Tiene cinco hermanos, su familia pagó 90.000 dalasi (la moneda gambiana, unos 1.300 euros al cambio) y, evidentemente, también representa la gran inversión y esperanza de futuro de los suyos. Su gran sueño era llegar a Barcelona, aunque sabía que tenía que pasar por Canarias. Quiere estudiar y trabajar de agricultor y, de hecho, está esperando a cumplir los 16 años para poder apuntarse a un curso sobre materia agrícola que le han propuesto en Tenerife.
Pero, como otros muchos, y aunque la vida le ha ofrecido, de momento, una oportunidad que no sabe cómo se desplegará tras salvar el Atlántico, su gran meta es volver a Gambia para, precisamente, desarrollarse allí como agricultor, su gran pasión.
Lamine tiene claro que, como él, otros muchos de sus amigos quieren venir a Europa para intentarlo “cuando reúnan el dinero”, si bien le ha pasado como a otros muchos que, por desconocimiento e idealización, pensaban que llegarían a Barcelona de forma directa, que no pasarían antes por estas islas.
MAMADU
Mamadu (le encanta ese nombre improvisado) tiene 15 años y es senegalés. Habla un español envidiable y los 610 euros (400.000 francos senegaleses) que le costó el viaje en cayuco desde su país no se lo pagó su familia. Es más, nadie sabía que se metería en una de esas enormes barcas para arriesgar su vida en busca de un futuro mejor. Para ello, estuvo trabajando (sin dejar los estudios) como repartidor el tiempo suficiente y solo cuando ya estaba en el océano, junto a casi 200 personas (con mujeres y otros niños y adolescentes), llamó a sus familiares para decirles lo que estaba haciendo, antes de perder cobertura y batería.

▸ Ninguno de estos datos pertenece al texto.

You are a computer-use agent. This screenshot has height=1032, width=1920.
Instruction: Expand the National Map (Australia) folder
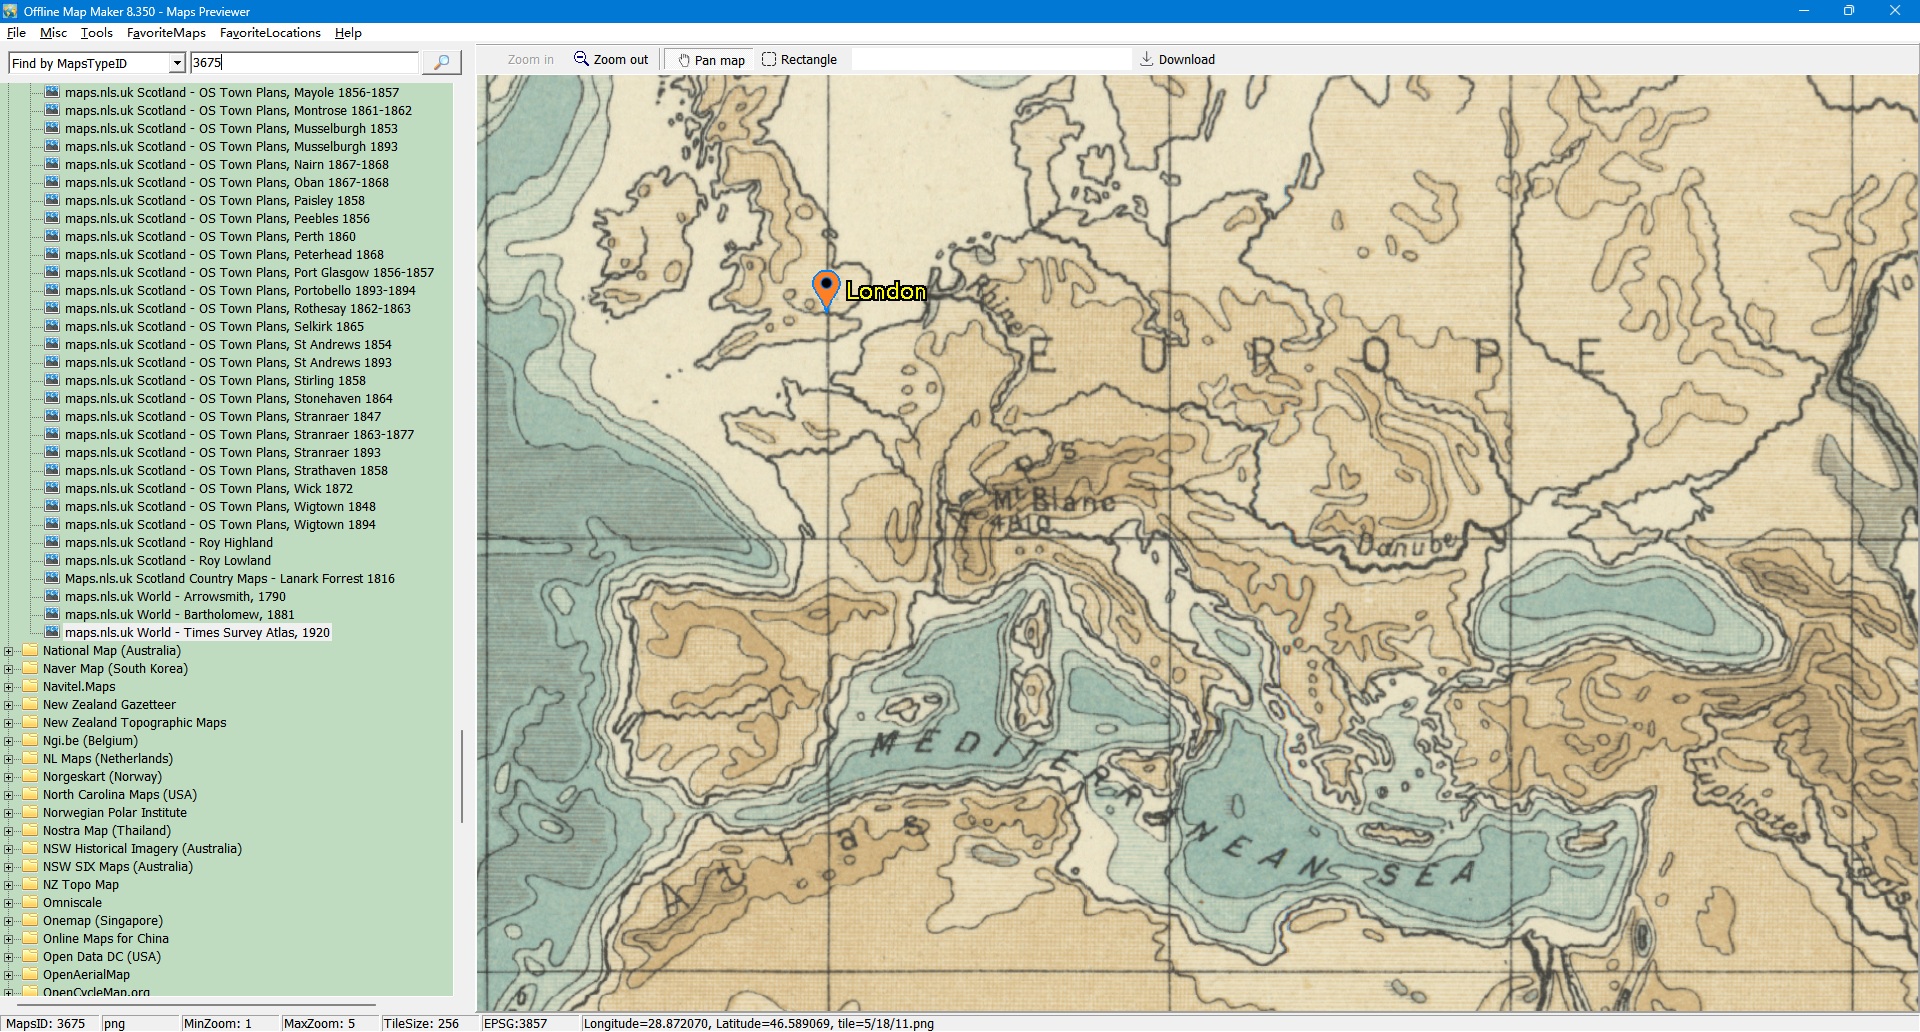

Por supuesto, su familia se asustó mucho por el riesgo que corría, pero, al saber que había llegado sano y salvo al sur de Tenerife (hace 2 meses y tras 8 días de travesía “en los que no comí bien”), enseguida le respaldó y le deseó la mejor suerte para cumplir su gran anhelo: convertirse en cocinero y, como los demás, volver a su país para desarrollarse en plenitud.
Al hablar francés y tener amigos allí, a Mamadu le daba un poco igual dónde acabar en Europa, aunque, ahora, al ver la solidaridad de una buena parte de los canarios y españoles, prefiere quedarse aquí y estudiar su gran pasión. Eso sí, y como otros muchos de sus compañeros, ha notado tanto el racismo como esa misma solidaridad cuando ha paseado por calles y enclaves de Tenerife, aunque no entiende que exista xenofobia y cree que “se equivoca” cualquiera que la sienta. “Simplemente, son ignorantes”, sentencia. “En realidad, solo queremos formarnos, volver a nuestro país y desarrollar nuestros sueños”, resume.
Mamadu, que tiene un hermano y una hermana y cuya madre murió cuando era niño, sabía que venía a Canarias y se ha encontrado lo que esperaba. Muchos de sus amigos han venido y otros quieren hacerlo, pero insiste en que quiere volver para abrir un restaurante y ayudar a la gente “a tener las oportunidades que ahora tengo yo”.
Y es que, sí, son eso, personas, humanos, sueños… “No material radiactivo, ni mercancía peligrosa ni chatarra”, que dice sabiamente Segura. Simple y complejamente, seres humanos como usted, como este juntaletras. Ni más, ni muchísimo menos.